図6は遠心分離後の状態を示す模式図を用いて説明する。分析装置2の回転台30にバイオセンサ1を取り付けて回転すると、吸引空洞23にある血液4は、遠心力によって流路25を通って分離空洞24に導かれる。血液4が流れ込むと、分離空洞24に充填されていた密閉ゲル3および分離ゲル43は浮上する。そして、比重によって分離され、回転半径の遠い方から、血球成分41、分離ゲル43、血漿成分42、密閉ゲル3の順に整列する。

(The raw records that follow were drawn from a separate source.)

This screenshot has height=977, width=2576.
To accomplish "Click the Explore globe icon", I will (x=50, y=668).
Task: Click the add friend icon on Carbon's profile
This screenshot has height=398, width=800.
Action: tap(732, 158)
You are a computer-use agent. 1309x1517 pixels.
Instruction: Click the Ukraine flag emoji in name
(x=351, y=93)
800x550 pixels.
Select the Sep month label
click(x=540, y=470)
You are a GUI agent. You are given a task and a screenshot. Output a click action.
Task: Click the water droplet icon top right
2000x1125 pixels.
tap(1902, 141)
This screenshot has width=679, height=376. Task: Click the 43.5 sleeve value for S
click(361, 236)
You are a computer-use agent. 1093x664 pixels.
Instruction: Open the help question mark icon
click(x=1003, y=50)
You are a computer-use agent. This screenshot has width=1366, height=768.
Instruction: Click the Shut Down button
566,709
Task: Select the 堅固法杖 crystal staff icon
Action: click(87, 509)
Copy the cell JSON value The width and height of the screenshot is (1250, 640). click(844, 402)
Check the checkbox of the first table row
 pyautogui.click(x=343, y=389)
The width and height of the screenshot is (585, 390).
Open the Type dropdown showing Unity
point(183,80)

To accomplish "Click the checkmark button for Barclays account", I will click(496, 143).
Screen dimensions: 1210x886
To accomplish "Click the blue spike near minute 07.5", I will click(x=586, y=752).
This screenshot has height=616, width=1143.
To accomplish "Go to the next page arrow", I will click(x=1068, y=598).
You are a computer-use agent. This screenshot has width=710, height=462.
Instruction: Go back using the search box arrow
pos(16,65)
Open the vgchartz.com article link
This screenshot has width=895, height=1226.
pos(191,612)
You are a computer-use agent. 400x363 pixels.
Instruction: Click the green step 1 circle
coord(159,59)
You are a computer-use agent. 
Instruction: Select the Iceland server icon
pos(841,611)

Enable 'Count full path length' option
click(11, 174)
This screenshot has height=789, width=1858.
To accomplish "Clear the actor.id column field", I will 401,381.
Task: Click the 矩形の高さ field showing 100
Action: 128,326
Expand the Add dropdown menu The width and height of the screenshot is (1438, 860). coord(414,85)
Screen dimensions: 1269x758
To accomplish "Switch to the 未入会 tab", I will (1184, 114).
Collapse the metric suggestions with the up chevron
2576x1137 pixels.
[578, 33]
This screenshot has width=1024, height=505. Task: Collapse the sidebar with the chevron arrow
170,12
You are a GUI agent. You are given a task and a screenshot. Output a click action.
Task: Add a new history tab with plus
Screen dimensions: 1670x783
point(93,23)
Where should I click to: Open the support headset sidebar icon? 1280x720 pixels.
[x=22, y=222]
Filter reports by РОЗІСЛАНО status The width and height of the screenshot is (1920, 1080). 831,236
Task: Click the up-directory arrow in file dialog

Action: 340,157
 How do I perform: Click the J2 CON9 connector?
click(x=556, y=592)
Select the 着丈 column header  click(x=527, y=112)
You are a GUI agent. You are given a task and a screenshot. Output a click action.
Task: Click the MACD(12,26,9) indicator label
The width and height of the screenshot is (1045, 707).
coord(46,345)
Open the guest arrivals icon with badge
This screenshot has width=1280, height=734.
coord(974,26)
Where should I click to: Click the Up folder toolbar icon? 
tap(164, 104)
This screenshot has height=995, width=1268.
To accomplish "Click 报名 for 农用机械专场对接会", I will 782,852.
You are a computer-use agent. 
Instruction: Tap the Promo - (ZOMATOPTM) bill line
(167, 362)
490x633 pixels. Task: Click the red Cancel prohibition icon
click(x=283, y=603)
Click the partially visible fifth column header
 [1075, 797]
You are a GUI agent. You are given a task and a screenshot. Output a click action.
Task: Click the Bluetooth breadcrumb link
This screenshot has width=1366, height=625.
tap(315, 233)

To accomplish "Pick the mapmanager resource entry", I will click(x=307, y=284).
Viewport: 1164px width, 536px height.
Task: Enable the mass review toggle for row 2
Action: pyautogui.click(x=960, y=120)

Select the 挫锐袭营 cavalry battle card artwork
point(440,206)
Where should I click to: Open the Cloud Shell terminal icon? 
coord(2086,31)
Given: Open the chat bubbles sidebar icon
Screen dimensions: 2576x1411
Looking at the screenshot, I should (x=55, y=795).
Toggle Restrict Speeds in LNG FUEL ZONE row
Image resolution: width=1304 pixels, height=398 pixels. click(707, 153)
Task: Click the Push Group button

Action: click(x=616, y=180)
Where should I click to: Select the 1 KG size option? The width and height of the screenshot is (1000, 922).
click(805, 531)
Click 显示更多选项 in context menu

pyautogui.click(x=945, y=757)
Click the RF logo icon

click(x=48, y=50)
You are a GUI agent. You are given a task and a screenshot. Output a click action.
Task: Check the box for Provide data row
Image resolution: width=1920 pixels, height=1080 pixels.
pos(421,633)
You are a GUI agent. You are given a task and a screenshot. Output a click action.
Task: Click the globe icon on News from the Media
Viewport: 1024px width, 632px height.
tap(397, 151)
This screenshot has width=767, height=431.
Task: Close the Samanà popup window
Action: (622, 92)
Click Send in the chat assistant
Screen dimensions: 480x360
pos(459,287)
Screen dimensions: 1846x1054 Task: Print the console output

以上の実施例では、血漿成分を抽出して分析するバイオセンサを示したが、血漿成分に限るものではない。血球成分と血液凝固成分を沈殿させて分離して、血清成分のみを抽出してから分析するバイオセンサに応用することも可能である。この場合には、凝固促進剤をバイオセンサの内部に予め挿入してもよい。
以上のように、バイオセンサ1の内部に、血漿成分または血清成分より比重の小さい密閉ゲル3を予め充填しておく。バイオセンサ1の吸引空洞23に血液4を採取した後に、遠心機構部の回転台30にバイオセンサ1を取り付けて遠心分離をする。そうすると、分離空洞24では回転半径の遠い方から、血球成分41、(分離ゲル43)、血漿成分42、密閉ゲル3の順番に移動する。つまり、採取した血液4は大気に触れないように、密閉
ゲル3によって、血液4または血球成分41及び血漿成分42の出入り口である開放端が塞がれる。
少量の血液を採取して、血液を遠心力により分離した後に、被分析物を含んでいる一方の試料を分析対象とするバイオセンサに適用できる。特に、採取した血液を大気に触れると、正確に分析できなくなる分析対象の場合には、信頼性の高い分析を可能とする。また、医療施設ではなく在宅検査の場合には、簡便な分析システムを提供することができる。
本発明のバイオセンサで遠心分離した状態を示す分解斜視図である。 本発明のバイオセンサを斜め上方と下方から見た外観図である。 本発明のバイオセンサの分解斜視図である。 本発明のバイオセンサを取り付けた遠心機構部の概略構造図である。 本発明のバイオセンサの遠心分離前の模式図である。 本発明のバイオセンサの遠心分離後の模式図である。
符号の説明
1 バイオセンサ
2 分析装置
3 密閉ゲル
4 血液
10 電極基板
11 酵素反応層
12 コネクタ端子
20 下板
21 吸引口
23 吸引空洞
24 分離空洞
30 回転台
41 血球成分
42 血漿成分
43 分離ゲル

Claims (3)

  1. 遠心力によって比重に応じて成分を分離する分離空洞を備えたバイオセンサであって、
    血漿成分または血清成分より比重の小さい密閉ゲルを流路または前記分離空洞に予め充填しておき、遠心力を加えると、前記密閉ゲルによって血液の出入り口である開放端が塞がれることを特徴とするバイオセンサ。
  2. 毛細管現象により血液を吸い上げて、一時的に貯める吸引空洞を備え、該吸引空洞に貯められた血液が遠心力によって前記分離空洞に導かれることを特徴とする請求項1に記載のバイオセンサ。
  3. 前記密閉ゲルは、血液に対して不溶性または不揮発性であることを特徴とする請求項1または請求項2に記載のバイオセンサ。